Bei Lungenentzündung wird Knoblauchpulver gegeben, zusätzlich zu den oben genannten Hustenkräutern. Der Knoblauch ist stark antibakteriell und antiviral. Täglich gibt man hiervon 30-40 Gramm, je nach Pferdegröße. Den Knoblauch kann man mindestens 6 Wochen lang füttern. Es sollte gut mit dem gewohnten Kraftfutter vermischt werden. Anstatt von Knoblauch kann auch Propolis verabreicht werden. Propolis ist das Kittharz der Bienenvölker. Man kann einmal täglich 2 Gramm geschnittenes Propolis oder Propolispulver pro 100 kg Körpergewicht geben, für mindestens 3 Wochen oder auch über einen längeren Zeitraum. Von Propolistinktur ist abzuraten, da es meistens 80 Teile Alkohol und maximal 20 Teile Propolis enthält. Der Wirkstoffgehalt von 2 ml Propolistinktur ist somit sehr gering.

Vorbeugende Maßnahmen

Bei staubempfindlichen Pferden: Auf Stroheinstreu und Sägespäne verzichten. Grober Rindenmulch ist absolut staubarm und Pferde lieben es als Einstreu. Außerdem duftet es nach Wald. Heu und Stroh zum Fressen gründlich wässern, da es immer etwas staubt. Kraftfutter und Hafer auch immer anfeuchten. Stallgasse nicht trocken kehren oder nur, wenn die Pferde auf der Weide sind.

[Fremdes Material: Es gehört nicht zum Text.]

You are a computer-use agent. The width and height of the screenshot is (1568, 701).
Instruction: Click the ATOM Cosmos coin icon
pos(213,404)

Stark staubiges Heu enthält immer Pilz-und Schimmelsporen, auch wenn man diese mit den Augen nicht sehen kann. Riechen kann man es auch nicht immer. Wenn das Heu leicht staubt ist dies normal und kann bei einem nicht chronischem Husten auch unangefeuchtet verfüttert werden. Heu niemals aufschütteln, dies ist dauerhaft betrachtet, schlecht für Mensch und Tier.

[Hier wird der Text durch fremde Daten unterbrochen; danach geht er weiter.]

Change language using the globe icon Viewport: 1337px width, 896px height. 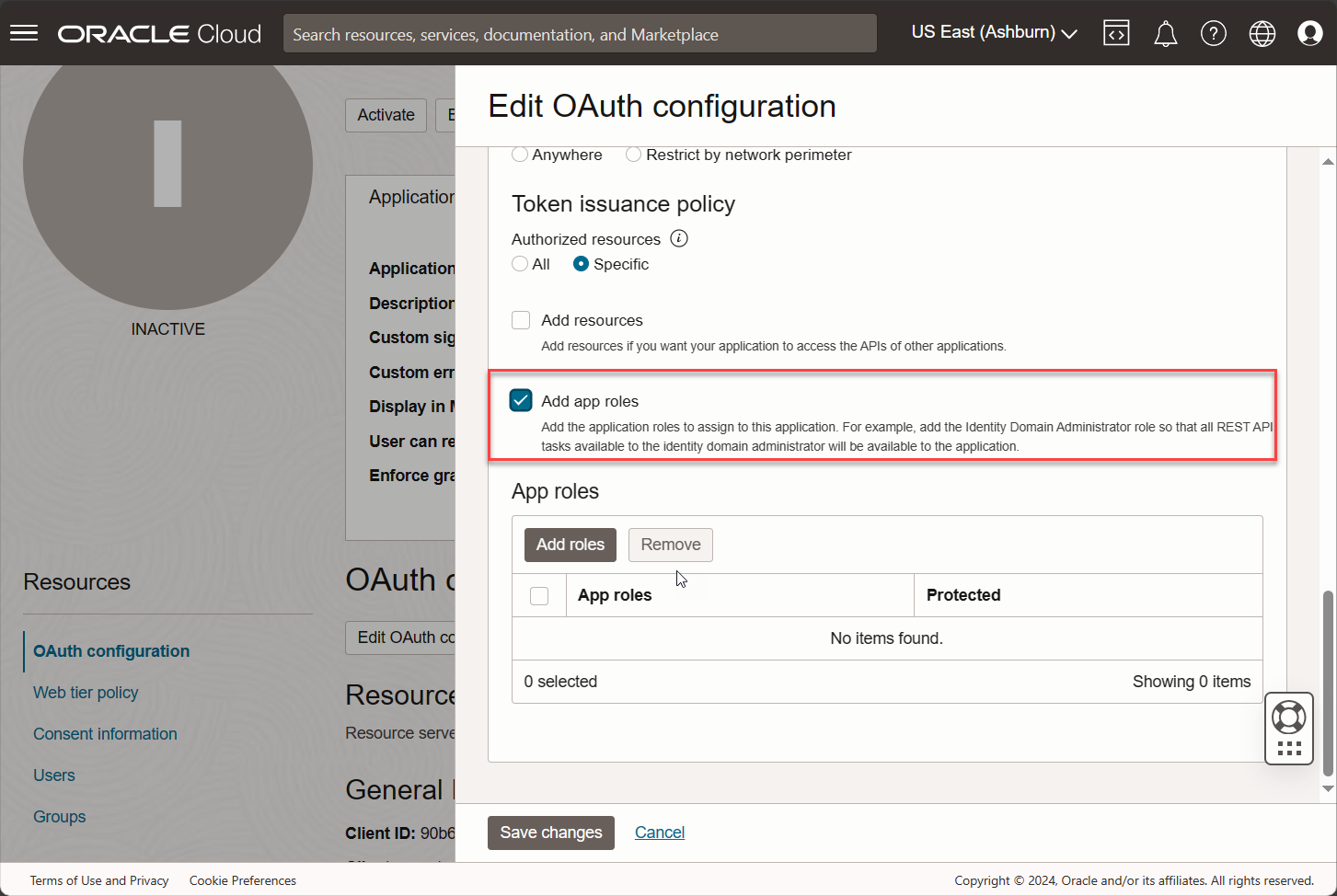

Offenstallhaltung ist bei chronischen Hustern immer der Boxenhaltung vorzuziehen.

Tägliches entfernen von Mist auf Auslauf und Stall mindert die schädlichen Ammoniakgase, die für die Atemwege sehr schlecht sind.

Hat ein Pferd eine Lungenentzündung, sollte man es auf alle Fälle gut schonen. Wenn die Lungenentzündung trotz guter Schonung und Behandlung nicht weg gehen sollte, ist die Behandlung durch einen Tierarzt sehr ratsam.

Bei Lungenwürmern sollte unbedingt mit einem entsprechenden Präparat entwurmt werden. Tierärzte wissen, welches Präparat sinnvoll ist.